Page extract:
— BEGIN —
It represents the ASCII code for the letter `C'.
It represents something that the programmer really thinks of as a bit pattern; in this case, it can be expressed in hexadecimal(0x43), octal (0o103) or binary (0b01000011) notation.

All of the following assembly language instructions generate the identical machine language code (0x8643). However, they express the bit pattern ``01000011'' in different ways that more closely resemble the programmer's intent and are augmented with additional private comments that make the intent even more explicit.

 ldaa #67         ;expected average percent grade (rounded up)
 ldaa #'C         ;expected average letter grade
 ldaa #0x43       ;Opcode for the COMA 6811 instruction
 ldaa #0b01000011 ;DEVfoo cntrl: intrpt, pulse handshake, POS logic

Symbolic Constants

The previous examples stress that numbers should be expressed in a format closest to the programmer's abstract idea of the number. This alone, however, is often not sufficient. Rather, important constants should be given symbolic names that reflect their meaning.

As a simple example, the code above should be re-written by first defining the values of symbolic constants (with meaningful names) as follows:

      EXPECTED_AVG_PERCENT_GRADE = 67; (rounded up)
      EXPECTED_AVG_LETTER_GRADE = 'C
      OPCODE_COMA = 0x43
      INT_ENABLE = 0b01000000
      PULSE_HAND = 0b00000010
      POS_LOGIC  = 0b00000001
      CTRL_IE_POS_PULSE = INT_ENABLE | PULSE_HAND | POS_LOGIC

The instructions can then be written so that their meaning is self-evident:

       ldaa #EXPECTED_AVG_PERCENT_GRADE
       ldaa #EXPECTED_AVG_LETTER_GRADE
       ldaa #OPCODE_COMA
       ldaa #CTRL_IE_POS_PULSE

Once again, all of these instructions produce the identical machine language (0x8643).

Let's look at this issue from the opposite point of view. Suppose that the machine language for a section of code is 0xCC02EEBD7123. The machine language instructions can be disassembled to produce:

    ldd #0x02EE
    jsr 0x7123

It is conceivable (though unlikely) that this is what the assembly language programmer wrote.
— END —
Written instruction a:
Retype the records from the line containing "Given: Click the -1.53% change cell" down to the line containing "Action: tap(235, 385)", with both of those lines included.
The text above and the records that follow were taken from unrelated sources.

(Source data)
— BEGIN —
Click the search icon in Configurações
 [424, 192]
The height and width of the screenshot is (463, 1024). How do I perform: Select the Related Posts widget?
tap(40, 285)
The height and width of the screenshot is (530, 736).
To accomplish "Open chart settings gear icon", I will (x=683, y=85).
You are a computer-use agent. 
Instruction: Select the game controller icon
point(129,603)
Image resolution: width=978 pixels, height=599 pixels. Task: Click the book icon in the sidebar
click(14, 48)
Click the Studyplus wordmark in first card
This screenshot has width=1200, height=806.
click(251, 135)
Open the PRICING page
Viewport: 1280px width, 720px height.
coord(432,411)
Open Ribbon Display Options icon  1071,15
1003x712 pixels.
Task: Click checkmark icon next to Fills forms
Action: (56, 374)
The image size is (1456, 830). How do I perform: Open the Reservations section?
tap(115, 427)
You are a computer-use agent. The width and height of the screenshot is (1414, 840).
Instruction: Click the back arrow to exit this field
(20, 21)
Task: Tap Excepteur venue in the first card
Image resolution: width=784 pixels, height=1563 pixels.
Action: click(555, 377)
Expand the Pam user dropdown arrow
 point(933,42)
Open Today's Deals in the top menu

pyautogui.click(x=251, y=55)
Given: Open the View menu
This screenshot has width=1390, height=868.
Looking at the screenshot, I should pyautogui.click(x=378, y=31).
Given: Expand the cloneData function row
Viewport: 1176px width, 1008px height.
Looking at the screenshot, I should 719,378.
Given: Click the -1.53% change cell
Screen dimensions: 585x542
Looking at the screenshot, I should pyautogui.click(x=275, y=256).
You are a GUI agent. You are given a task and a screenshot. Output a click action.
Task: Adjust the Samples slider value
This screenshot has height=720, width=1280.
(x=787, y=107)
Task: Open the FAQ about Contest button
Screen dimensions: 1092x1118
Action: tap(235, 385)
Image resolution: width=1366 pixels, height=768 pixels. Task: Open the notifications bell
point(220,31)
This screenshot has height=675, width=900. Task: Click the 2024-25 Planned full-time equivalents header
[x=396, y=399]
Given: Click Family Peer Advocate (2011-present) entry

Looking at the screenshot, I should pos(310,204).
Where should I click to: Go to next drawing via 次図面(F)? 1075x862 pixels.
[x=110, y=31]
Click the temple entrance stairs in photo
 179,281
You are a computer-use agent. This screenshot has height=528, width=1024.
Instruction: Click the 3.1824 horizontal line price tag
— END —
Written instruction b:
Write the next part of the passage on expressing constants in assembly language code, picking up after its final sentence.

Task response a:
Given: Click the -1.53% change cell
Screen dimensions: 585x542
Looking at the screenshot, I should pyautogui.click(x=275, y=256).
You are a GUI agent. You are given a task and a screenshot. Output a click action.
Task: Adjust the Samples slider value
This screenshot has height=720, width=1280.
(x=787, y=107)
Task: Open the FAQ about Contest button
Screen dimensions: 1092x1118
Action: tap(235, 385)

Task response b:
Suppose we also know that the subroutine at address 0x7123 simply delays for the number of bus cycles specified in Accumulator D. We also assume that the bus speed is 1 MHz (hence a bus cycle lasts 1 $\mu$ sec). It is now plausible that the programmer wrote:

          ; delay for 750 microseconds
      ldd #750
      jsr delay

The program is now more readable. It is also safer since the assembler will figure out the correct address of the delay subroutine. Had the programmer really written jsr 0x7123, she would have to check that the address was correct when any changes were made to the source code; furthermore, if she mis-typed ``7123'' as ``7132'', the assembler would not detect the error. With the symbolic name, no complex address calculations are required and if she had mis-typed ``delay'' as ``dealy'', the assembler would signal an ``undefined symbol'' error message.

The remaining problem with the source code is the appearance of the ``magic number'' 750 embedded into an instruction. To see the potential for mischief, suppose that 750 is embedded into several ldd #750 instructions and that sometimes 750 means the delay time in microseconds but on other occasions it represents the hourly wages in cents (i.e. $7.50/hour) for a hamburger flipper. If we want to change all the 750 $\mu$ sec delays to 800 $\mu$ sec, we have to be very careful. The solution, of course, is to use symbolic constants as follows:

      MAC_WAGES = 750 ;units = pennies per hour
      DELAY = 750     ;units = microseconds
         .
         .
      ldd #DELAY
      jsr delay
         .
         .
      ldd #MAC_WAGES
      jsr payMe
         .
         .
      ldd #DELAY
      jsr delay
         .
         .
         .

It is now very simple to change all the delay times and not change the restaurant wages by editing a symbol definition. This makes a lazy programmer happy (they don't even have to understand the source code; reading the comments for the symbol definitions is sufficient) and the modifications are safer.

But we can do even better. If the program is to run on a microprocessor with a 2 MHz bus, all the constants that depend on a 1 MHz bus will have to change. Once again we can satisfy the lazy programmer and make modifications more safely with the following:

      CYCLES_PER_MICRO = 1  
      DELAY_IN_MICROS = 750 ;microseconds
      DELAY_PARAM = CYCLES_PER_MICRO * DELAY_IN_MICROS

      ldd #DELAY_PARAM
      jsr delay

Names

Assembly language is a symbolic language and a competent programmer chooses sensible names for constants, subroutines, variables and labels.

One important aspect of names (especially ones that are exported) is the possible implementation specific limitations on the length of names and their case sensitivity. For example, some assemblers are case insensitive, but others are not. Hence it is a good rule of thumb to avoid names that differ only by the case of letters. This rule does not mean that you should use only upper-case or only lower-case names. You can and should use different cases as a visual clue to the reader of the source code.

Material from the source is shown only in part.